На капоте буйными красками нарисована иберийская рысь…
6. Предвыборная благотворительность
Отец, находясь посреди кадра, уже в третий раз поднимает с песка банку «Охоты» и кладёт её в непрозрачный мешок для мусора, затем подходит к валяющейся пачке «Русской картошки». Плавным движением камера охватывает пляж и всех причастных к благотворительной уборке Заостровского пляжа. Мои доводы, что лучше было бы проводить это мероприятие в выходной день игнорировались, отчего группа «благотворителей» насчитывает не более шести человек, двое из которых – я и отец, ещё двое – молодые девушки из избирательного штаба, а последняя пара – нанятые отцом рабочие. Добровольно посодействовать нам никто не пришёл.
– На этот раз как? – спросил отец, оказавшись возле меня.
– Нормально, смотри.
– Я считаю, надо переделать, только на этот раз в конце я должен подойти и сказать пару слов зрителям, или ты можешь добавить от себя комментарий, тогда мне подходить не придётся. Думаю, да, так будет выглядеть наиболее гармонично. Давай заново.
– Зачем? Я могу просто в редакторе добавить подпись «Уборка пляжа» или «Благотворительная уборка пляжа», это будет гораздо лучше, ведь некоторые люди сторисы смотрят без звука.
– Ладно, делай, как знаешь. Сейчас давай сфоткаешь меня ещё пару раз, а потом поснимай этих немного, – он указывает на работников, – нам ещё с тобой надо к Чижову успеть, поэтому работаем быстро.
– Как скажешь.
Отец отходит и замирает, подбирая какую-то бумажку, после я говорю, что снял, и он переходит к следующей, где процедура повторяется.

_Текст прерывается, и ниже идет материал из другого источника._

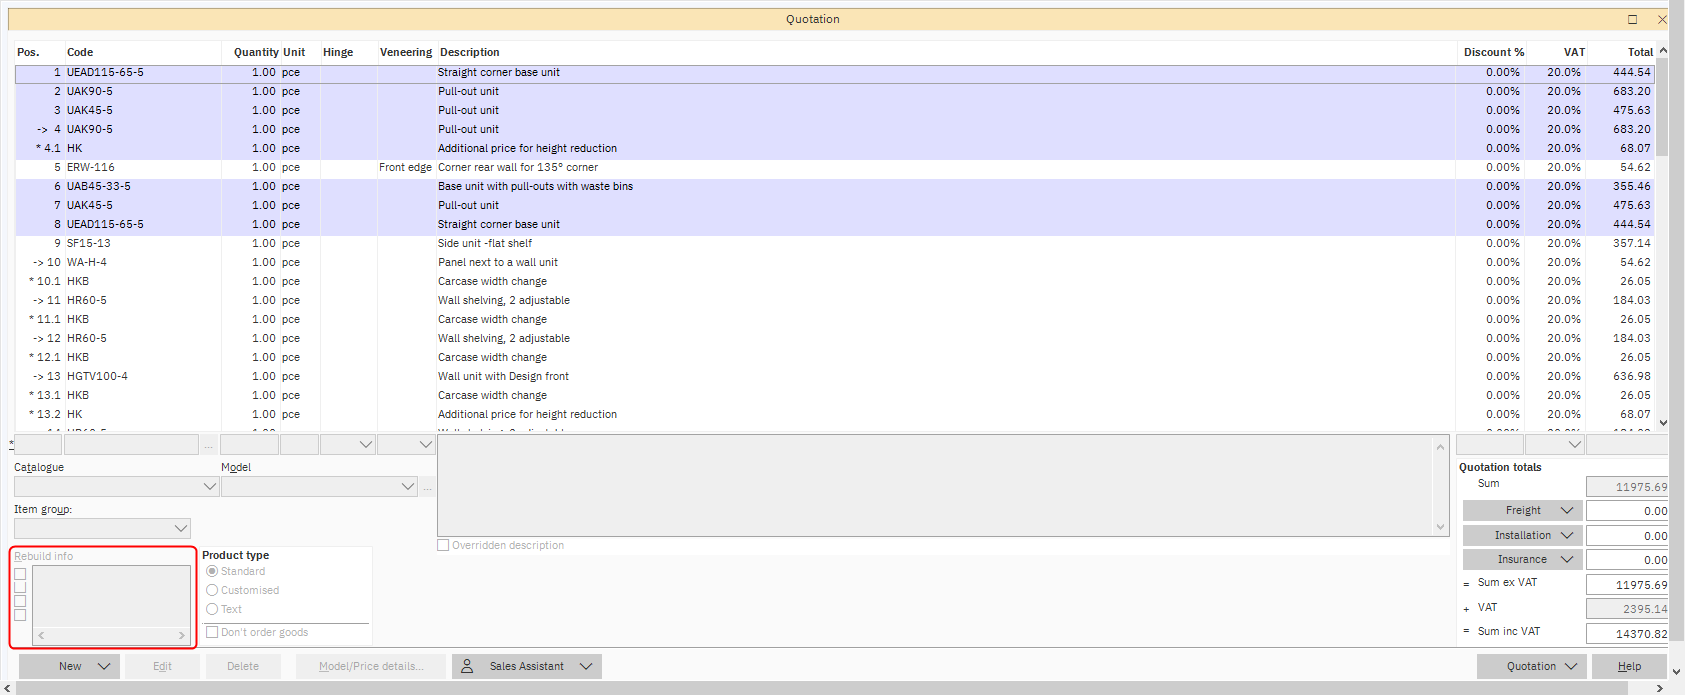Click the Sales Assistant person icon
This screenshot has width=1685, height=695.
467,666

Сделав несколько разных на вид, но одинаковых по содержанию снимков, мы расходимся каждый по своим делам: отец звонить, договариваться о «благотворительных» встречах, я фотографировать процесс «благотворительности» для отчётности в социальных сетях. Печально наблюдать за тем, как во время жесточайшего кризиса кандидаты в губернаторы и их партии пытаются поднимать рейтинги за счёт решения проблем, которые зачастую сами же высасывают из пальцев, но по-настоящему становится страшно, когда замечаешь, что это работает, и народ отвлекается на радость за коллективную победу над ситуацией, верхушками коллектива раздутой до статуса настоящей беды.